Lucas Hernández | FC Bayern München

Hernández droht in Spanien Gefängnisstrafe

13.10.2021 - 16:45 Uhr Gemeldet von: FCB22 | Autor: Bennet Stark

Abwehrspieler Lucas Hernández droht in Spanien rechtlicher Ärger. Sogar eine Gefängnisstrafe steht im Raum. So hat das Madrider Strafgericht 32 am 14. September die Inhaftierung des Spielers vom FC Bayern München angeordnet.


In besagtem Schreiben wird Hernández, der dort mit seinem vollständigen Namen Lucas François Bernard Hernández geführt wird, aufgefordert, „am 19. Oktober 2021 um 11:00 Uhr vor diesem Gericht zu erscheinen“, um die Anordnung entgegenzunehmen, sich innerhalb von zehn Tagen in eine Justizvollzugsanstalt seiner Wahl zu begeben.
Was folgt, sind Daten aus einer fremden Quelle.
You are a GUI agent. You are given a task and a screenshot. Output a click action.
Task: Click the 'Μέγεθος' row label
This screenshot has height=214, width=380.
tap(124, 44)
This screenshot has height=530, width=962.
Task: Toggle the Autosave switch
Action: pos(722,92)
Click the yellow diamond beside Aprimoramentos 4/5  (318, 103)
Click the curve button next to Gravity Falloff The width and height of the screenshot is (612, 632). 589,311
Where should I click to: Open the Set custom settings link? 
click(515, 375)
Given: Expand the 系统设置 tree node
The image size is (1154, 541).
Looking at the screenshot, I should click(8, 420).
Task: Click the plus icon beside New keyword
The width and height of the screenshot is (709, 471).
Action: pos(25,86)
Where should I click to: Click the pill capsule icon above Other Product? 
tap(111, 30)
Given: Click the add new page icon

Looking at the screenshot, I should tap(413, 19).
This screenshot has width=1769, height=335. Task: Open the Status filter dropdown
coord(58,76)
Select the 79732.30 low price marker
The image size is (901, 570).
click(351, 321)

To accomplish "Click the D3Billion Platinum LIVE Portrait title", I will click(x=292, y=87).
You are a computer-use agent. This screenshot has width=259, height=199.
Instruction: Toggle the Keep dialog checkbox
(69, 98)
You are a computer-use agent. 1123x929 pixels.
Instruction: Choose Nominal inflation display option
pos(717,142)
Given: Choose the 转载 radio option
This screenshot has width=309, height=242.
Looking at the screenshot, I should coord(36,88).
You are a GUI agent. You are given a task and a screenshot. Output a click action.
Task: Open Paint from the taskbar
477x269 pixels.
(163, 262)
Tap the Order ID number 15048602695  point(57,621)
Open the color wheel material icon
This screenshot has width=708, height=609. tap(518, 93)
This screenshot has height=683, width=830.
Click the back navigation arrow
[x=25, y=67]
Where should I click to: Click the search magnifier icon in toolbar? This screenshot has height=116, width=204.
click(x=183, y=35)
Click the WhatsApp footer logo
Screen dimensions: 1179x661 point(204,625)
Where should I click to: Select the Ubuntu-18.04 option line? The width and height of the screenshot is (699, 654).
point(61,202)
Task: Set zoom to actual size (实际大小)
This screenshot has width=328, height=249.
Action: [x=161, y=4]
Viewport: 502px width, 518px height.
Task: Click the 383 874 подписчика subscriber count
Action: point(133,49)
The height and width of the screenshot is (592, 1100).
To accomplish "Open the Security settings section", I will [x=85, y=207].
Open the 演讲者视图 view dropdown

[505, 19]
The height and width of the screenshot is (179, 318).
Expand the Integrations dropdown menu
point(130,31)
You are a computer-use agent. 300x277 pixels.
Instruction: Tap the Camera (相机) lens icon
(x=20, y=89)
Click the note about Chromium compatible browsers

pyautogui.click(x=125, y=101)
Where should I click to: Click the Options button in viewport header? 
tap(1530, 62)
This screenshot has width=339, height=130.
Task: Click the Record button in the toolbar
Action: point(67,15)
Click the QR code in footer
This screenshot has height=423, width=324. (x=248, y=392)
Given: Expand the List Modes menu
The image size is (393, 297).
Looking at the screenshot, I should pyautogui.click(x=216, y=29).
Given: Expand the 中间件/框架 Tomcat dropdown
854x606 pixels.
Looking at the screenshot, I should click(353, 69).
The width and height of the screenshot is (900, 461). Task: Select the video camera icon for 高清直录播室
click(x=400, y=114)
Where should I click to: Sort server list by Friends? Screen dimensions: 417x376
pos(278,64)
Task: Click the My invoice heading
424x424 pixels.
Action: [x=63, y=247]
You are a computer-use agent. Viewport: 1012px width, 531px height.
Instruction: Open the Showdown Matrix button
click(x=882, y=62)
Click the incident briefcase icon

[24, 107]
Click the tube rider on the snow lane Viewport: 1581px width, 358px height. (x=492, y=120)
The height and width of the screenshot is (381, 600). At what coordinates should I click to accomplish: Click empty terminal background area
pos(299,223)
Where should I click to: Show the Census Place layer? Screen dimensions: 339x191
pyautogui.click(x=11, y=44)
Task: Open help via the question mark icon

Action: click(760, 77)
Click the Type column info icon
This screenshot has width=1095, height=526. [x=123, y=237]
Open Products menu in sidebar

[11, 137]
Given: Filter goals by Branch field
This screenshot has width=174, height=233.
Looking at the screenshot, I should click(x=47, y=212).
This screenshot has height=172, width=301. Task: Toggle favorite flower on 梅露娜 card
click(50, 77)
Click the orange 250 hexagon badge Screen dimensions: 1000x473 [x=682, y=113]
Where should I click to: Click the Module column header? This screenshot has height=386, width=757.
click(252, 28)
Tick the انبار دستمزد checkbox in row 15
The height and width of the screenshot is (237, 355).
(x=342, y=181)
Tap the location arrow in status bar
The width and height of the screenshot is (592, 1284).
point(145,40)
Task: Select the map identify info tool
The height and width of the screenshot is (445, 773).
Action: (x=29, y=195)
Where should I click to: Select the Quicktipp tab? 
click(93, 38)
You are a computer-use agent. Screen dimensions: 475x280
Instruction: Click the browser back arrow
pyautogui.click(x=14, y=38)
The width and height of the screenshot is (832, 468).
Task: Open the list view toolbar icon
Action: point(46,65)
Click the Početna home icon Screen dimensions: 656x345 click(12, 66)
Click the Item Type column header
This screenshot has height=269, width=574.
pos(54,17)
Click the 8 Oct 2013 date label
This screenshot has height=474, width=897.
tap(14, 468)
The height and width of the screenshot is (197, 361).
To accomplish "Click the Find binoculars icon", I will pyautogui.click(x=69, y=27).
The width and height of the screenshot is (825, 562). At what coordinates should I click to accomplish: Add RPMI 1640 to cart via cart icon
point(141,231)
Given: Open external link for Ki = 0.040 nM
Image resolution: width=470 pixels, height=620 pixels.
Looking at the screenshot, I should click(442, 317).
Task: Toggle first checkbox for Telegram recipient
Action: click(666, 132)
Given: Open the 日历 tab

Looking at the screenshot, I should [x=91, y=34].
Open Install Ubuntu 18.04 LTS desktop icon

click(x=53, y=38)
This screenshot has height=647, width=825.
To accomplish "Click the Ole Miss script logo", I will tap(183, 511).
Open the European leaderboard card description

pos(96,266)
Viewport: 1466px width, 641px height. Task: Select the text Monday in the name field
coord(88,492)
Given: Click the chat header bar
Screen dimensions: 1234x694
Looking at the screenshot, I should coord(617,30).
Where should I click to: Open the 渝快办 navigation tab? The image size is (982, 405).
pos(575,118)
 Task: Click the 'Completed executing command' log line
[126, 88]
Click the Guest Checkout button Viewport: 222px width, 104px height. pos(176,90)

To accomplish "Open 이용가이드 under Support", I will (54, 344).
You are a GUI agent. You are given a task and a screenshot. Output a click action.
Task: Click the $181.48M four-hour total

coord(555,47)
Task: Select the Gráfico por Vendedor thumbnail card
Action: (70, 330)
Der Grund für den Haftbefehl lautet: „Verstoß gegen ein Urteil oder eine einstweilige Verfügung“. Doch wieso das Ganze? Was war passiert?

Hernández missachtet Kontaktverbot

Im Februar 2017 erließ das Madrider Strafgericht 35 ein halbjähriges Kontakt- und Annäherungsverbot gegen ihn und seine Ehefrau Amelia de la Osa Lorente. Beide hatten sich im selben Monat im öffentlichen Raum zerstritten. Es sei zu Handgreiflichkeiten seitens Hernández gekommen. Doch der Franzose, damals in Diensten von Atlético Madrid, hat dieses Verbot wohl missachtet.

So ist Hernández mit seiner Gattin, mit der er sich zu dem Zeitpunkt offenbar wieder versöhnt hat, wenige Monate später in die Flitterwochen geflogen. Bei seiner Rückkehr wurde er daher noch am Flughafen festgenommen, kurz darauf aber wieder freigelassen. Beide hatten damit nicht nur die Kontaktsperre des Gerichts nicht befolgt, sondern auch 31 Tage gemeinnütziger Arbeit nicht abgeleistet.

Hernández wurde daraufhin vom 35. Strafgericht von Madrid zu einem halben Jahr Gefängnis verurteilt. Die Anwälte des Spielers beantragten zwar eine Aussetzung oder Ersetzung der Strafe durch gemeinnützige Arbeit, doch wurde dies abgelehnt, da er bereits die ersten 31 Tage Arbeit nicht komplett wahrgenommen hatte.

FC Bayern in Champions League wohl ohne Hernández

Nun entscheidet das Provinzgericht darüber, wie es mit dem Spieler des FC Bayern weitergeht. Weitere Rechtsmittel können noch eingelegt werden, das wird vermutlich auch passieren. Eine Verschiebung des Termins kann aber nicht mehr beantragt werden, Hernández muss also am 19. Oktober auf jeden Fall persönlich im Gericht erscheinen.

Und das natürlich zur Verärgerung des deutschen Rekordmeisters. Nur einen Tag später trifft der FCB in der Champions League auf Benfica. Diese Partie wird der Innenverteidiger Stand heute voraussichtlich verpassen. Wie es in dem Fall Hernández weitergeht, ist fraglich. Hier scheint alles möglich zu sein.